__Selected extract__:
---+---

Member of the House of Representatives
- Incumbent
- Assumed office 6 December 2023

Member of the Provincial Council of North Brabant
- In office 2015–2023

Personal details
- Born: 11 May 1982 (age 44) The Hague, Netherlands
- Party: PVV
- Occupation: Politician;

Military service
- Allegiance: Netherlands
- Branch/service: Royal Netherlands Army
- Years of service: 2003-2008
- Rank: Private
- Unit: JWF 44 Armored Infantry
- Battles/wars: Operation Enduring Freedom

= Maikel Boon =

Dutch politician (born 1982)

Maikel Christiaan Hendrikus Boon (born 11 May 1982) is a Dutch politician representing the Party for Freedom (PVV). He has been a member of the Provincial Council of North Brabant since 2015 and was elected to the House of Representatives in 2023.

==Biography==
===Professional background===
Boon was born in The Hague in 1982. He completed MAVO and HAVO education in Bergen op Zoom before joining the Royal Dutch Army. He served a tour of Afghanistan in 2006 as part of the 44 Armored Infantry in 2006 in Uruzgan Province. After leaving the army he worked as a prison guard.

---+---

__Data records__:
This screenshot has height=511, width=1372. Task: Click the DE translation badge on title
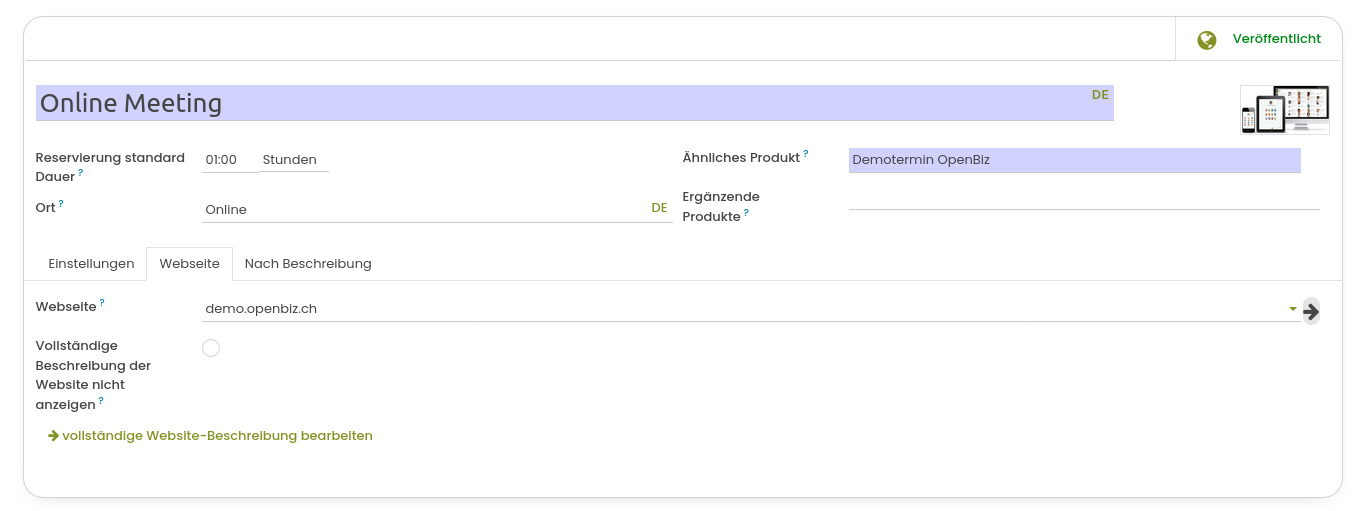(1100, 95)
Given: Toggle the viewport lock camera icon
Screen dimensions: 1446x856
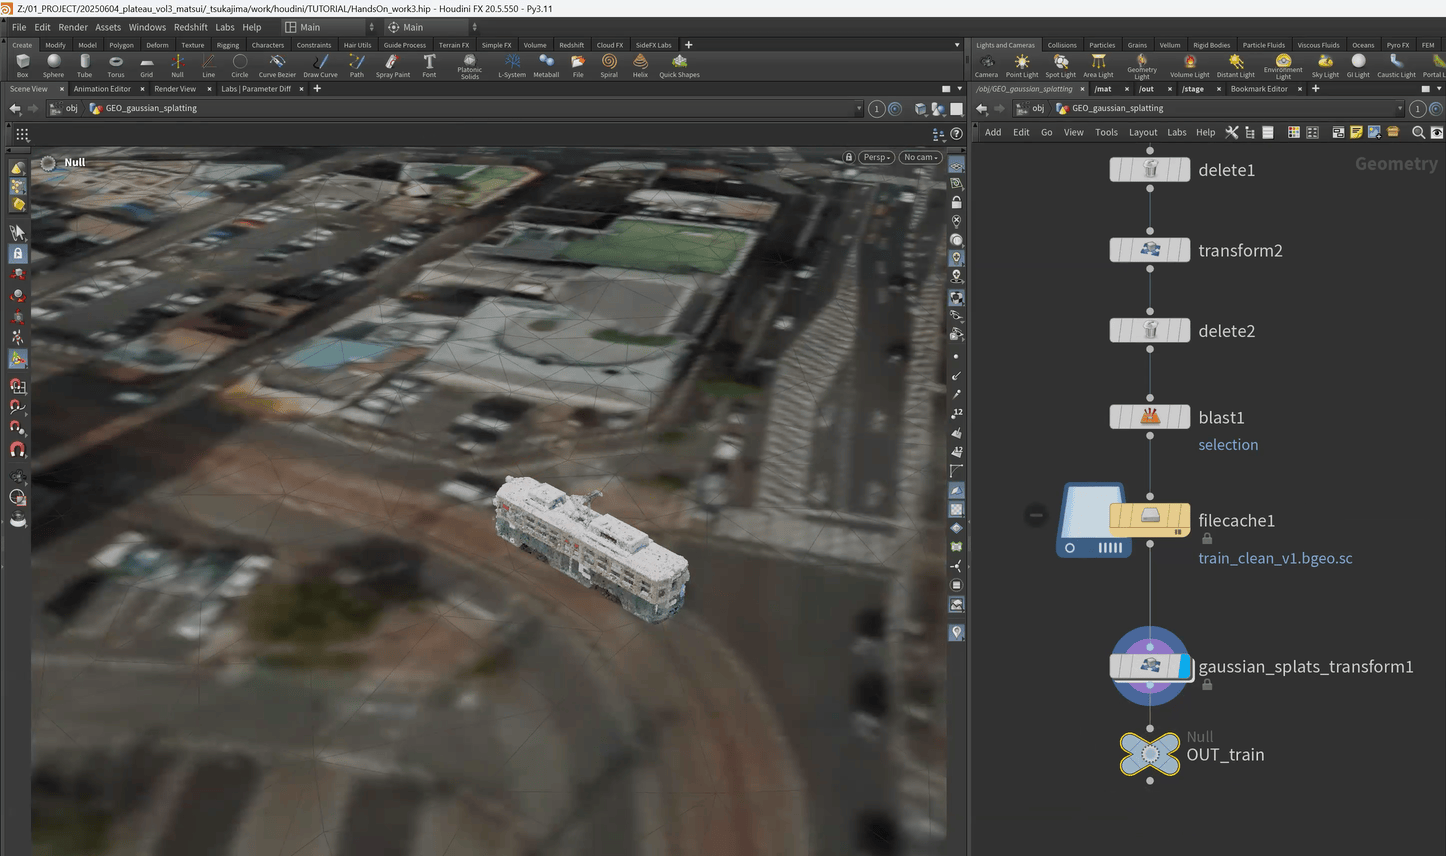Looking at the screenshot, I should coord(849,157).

---+---

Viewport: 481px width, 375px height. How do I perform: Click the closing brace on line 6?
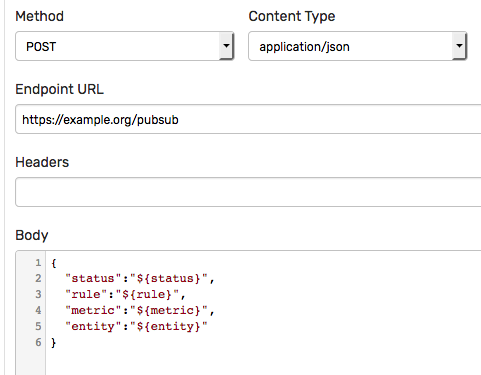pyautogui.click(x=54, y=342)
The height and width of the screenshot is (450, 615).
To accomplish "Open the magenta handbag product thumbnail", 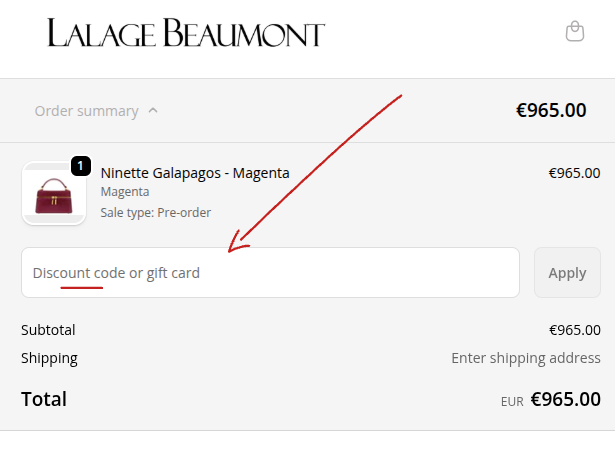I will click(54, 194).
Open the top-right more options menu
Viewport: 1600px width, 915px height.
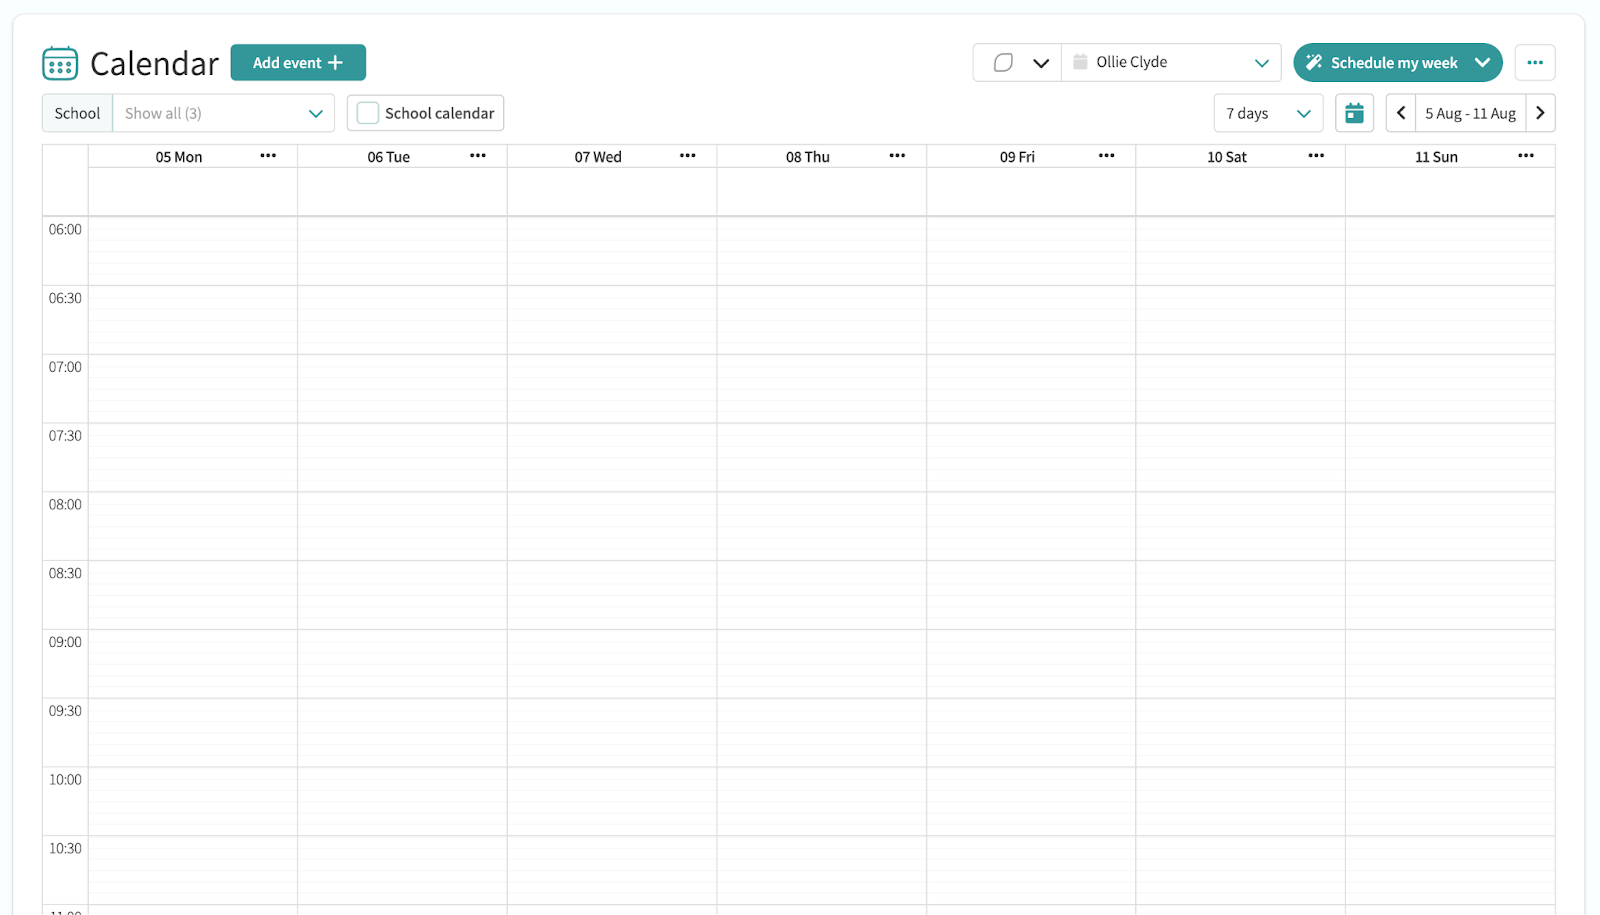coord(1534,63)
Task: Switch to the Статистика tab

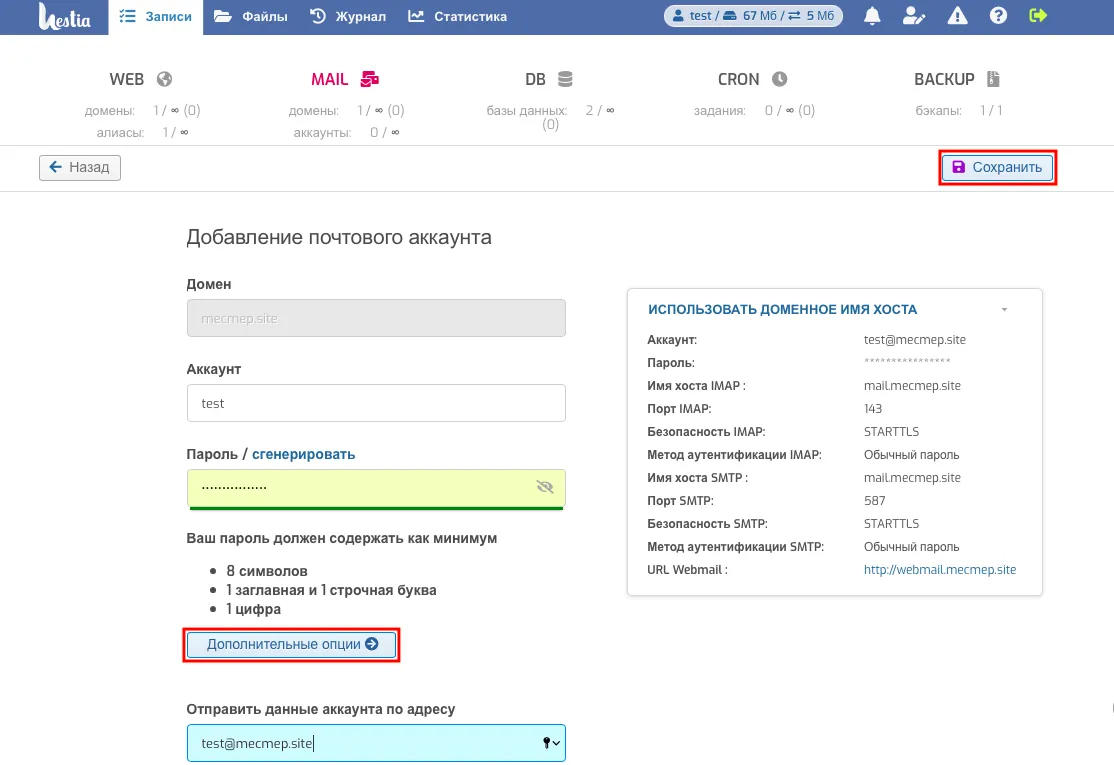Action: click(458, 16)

---+---

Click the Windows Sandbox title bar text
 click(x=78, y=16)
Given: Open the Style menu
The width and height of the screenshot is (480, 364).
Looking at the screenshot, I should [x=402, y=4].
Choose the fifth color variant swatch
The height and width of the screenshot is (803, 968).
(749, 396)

---+---

__What is asked__:
Continue the Maikel Boon article with the next part, starting right after its last sentence.

__Task response__:
===Political career===
Boon was elected to the Provincial Council of North Brabant on behalf of the PVV in 2015. During the 2023 Dutch general election he was elected as an MP in the House of Representatives, taking up 24th place on the PVV's list. He became the party's spokesperson for social integration.

In December 2024, an investigation by De Groene Amsterdammer revealed that Boon manages a network of at least six Facebook pages, on which he has been anonymously distributing racist images created using artificial intelligence since 2015. Shortly after the article was published, five of the six pages went offline.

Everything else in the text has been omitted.